Любопытно тут же отметить одно церковно-богословское
разногласие, которое дало себя знать уже в конце ХV-го века и
которое позже оказалось основой двух типов религиозно-философской
мысли. Я имею в виду спор о церковных имуществах - о допустимости
иди недопустимости их с христианской точки зрения. Иосиф Волоцкий
защищал церковные имущества во имя социальных задач Церкви (1), - и это было очень
существенно связано с тем принципиальным сближением церковного и
государственного бытия, которое мы только что видели в учении о
царской власти. Как царь служит делу Церкви, так и Церковь служит
государству, не отделяя себя от него. Противоположную точку зрения
развивали так называемые "заволожские старцы", и, прежде всего, их
глава, Нил Сорский, побывавший на Афоне, приобщившийся новой
богословски-мистической традиции на Афоне (к так называемым
"исихастам") (2). В то же время Нил Сорский прямо примыкает и к
той традиция, которая связана с преп. Сергием Радонежским. Надо,
впрочем, сказать, что от Сергия Радонежского есть линия и к Иосифу
Волоцкому (через св.

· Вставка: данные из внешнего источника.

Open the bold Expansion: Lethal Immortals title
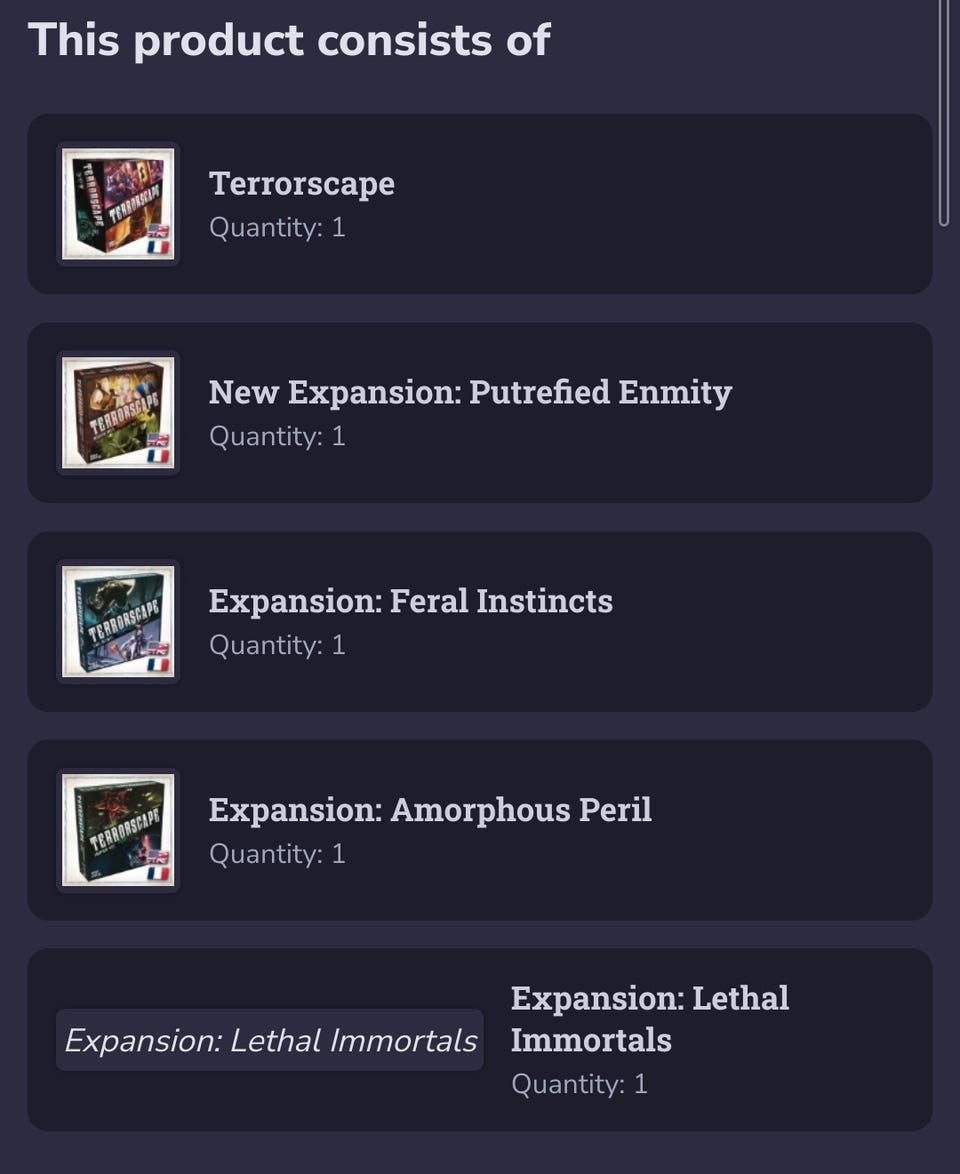This screenshot has width=960, height=1174. 650,1018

Пафнутия), но, конечно, в воззрениях
"заволожских старцев" нашло свое выражение самое главное в
воззрениях преп. Сергия (3). Задача Церкви в отношении к
государству мыслилась в смысле молитвенной заботы о государстве,
но по церковному сознанию никак не должно слишком сближать эти два
вида бытия, не должно забывать о мистической природе Церкви. Здесь
решительно преодолевается тот соблазн, который все время нависал
над основным теократическим умонастроением, живущим в Церкви.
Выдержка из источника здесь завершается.